BRASIL – Ministério da Saúde confirma duas mortes por febre oropouche, sendo as primeiras registradas no país, alertando para investigações em curso.

O Ministério da Saúde divulgou nesta quinta-feira (25) a confirmação de duas mortes causadas pela febre oropouche no Brasil. Esses são os primeiros relatos de óbitos pela doença, que até então não haviam sido registrados na literatura científica mundial. As vítimas foram duas mulheres que residiam no interior da Bahia, ambas com menos de 30 anos e sem comorbidades. Elas apresentaram sintomas semelhantes aos da dengue grave, o que inicialmente dificultou o diagnóstico correto.

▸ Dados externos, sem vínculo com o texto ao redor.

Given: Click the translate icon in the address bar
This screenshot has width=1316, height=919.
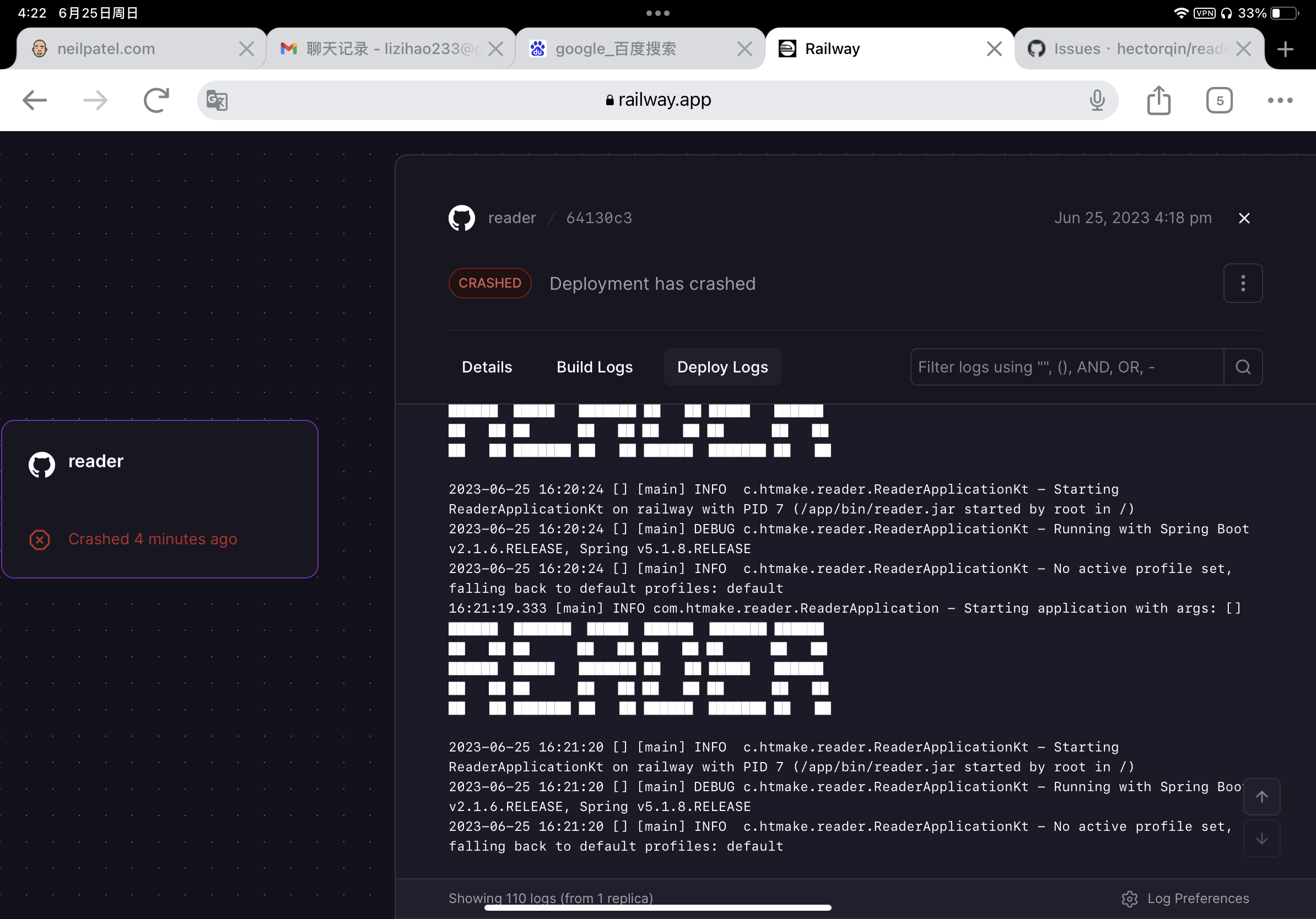Looking at the screenshot, I should [x=218, y=100].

Além desses casos fatais, o Ministério da Saúde está investigando uma morte em Santa Catarina, bem como possíveis relações entre a febre oropouche e quatro interrupções de gestação e dois casos de microcefalia em bebês nos estados de Pernambuco, Bahia e Acre. No entanto, foi descartada qualquer ligação da doença com uma fatalidade no Maranhão.

A preocupação com a transmissão vertical do vírus levou o Ministério a emitir uma nota técnica orientando os estados e municípios a reforçarem a vigilância em saúde. A presença do genoma do vírus em um caso de morte fetal e a detecção de anticorpos em recém-nascidos com microcefalia acenderam um alerta para a necessidade de compreensão e controle da febre oropouche.

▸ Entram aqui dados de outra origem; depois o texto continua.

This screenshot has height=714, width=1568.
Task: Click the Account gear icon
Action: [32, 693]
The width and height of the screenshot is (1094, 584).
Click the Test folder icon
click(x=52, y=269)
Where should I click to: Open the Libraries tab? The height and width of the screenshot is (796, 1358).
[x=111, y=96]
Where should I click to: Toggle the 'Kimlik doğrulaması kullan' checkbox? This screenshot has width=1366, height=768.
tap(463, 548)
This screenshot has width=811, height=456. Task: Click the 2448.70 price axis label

Em 2023, a detecção de casos da doença foi ampliada em todo o Brasil, com testes de diagnóstico disponíveis na rede pública em todas as regiões. Até o momento, já foram registrados 7.236 casos da febre oropouche em 20 estados, com maior incidência no Amazonas e em Rondônia.

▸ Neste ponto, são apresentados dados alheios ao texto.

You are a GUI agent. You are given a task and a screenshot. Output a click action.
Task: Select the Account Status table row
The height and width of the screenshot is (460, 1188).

A febre oropouche, causada pelo vírus Orov, é transmitida principalmente pela picada de mosquitos como o maruim (Culicoides paraensis) e espécies do mosquito Culex. Os sintomas da doença incluem febre, dor de cabeça, dor muscular, dor articular, tontura, náuseas e vômitos. A maioria dos casos apresenta evolução benigna, sem sequelas graves, e não há um tratamento específico, apenas sintomático.

Portanto, a população deve estar atenta aos sintomas da febre oropouche e adotar medidas de prevenção, como o uso de repelentes e proteção contra picadas de mosquitos, para evitar a propagação da doença e proteger a saúde de todos.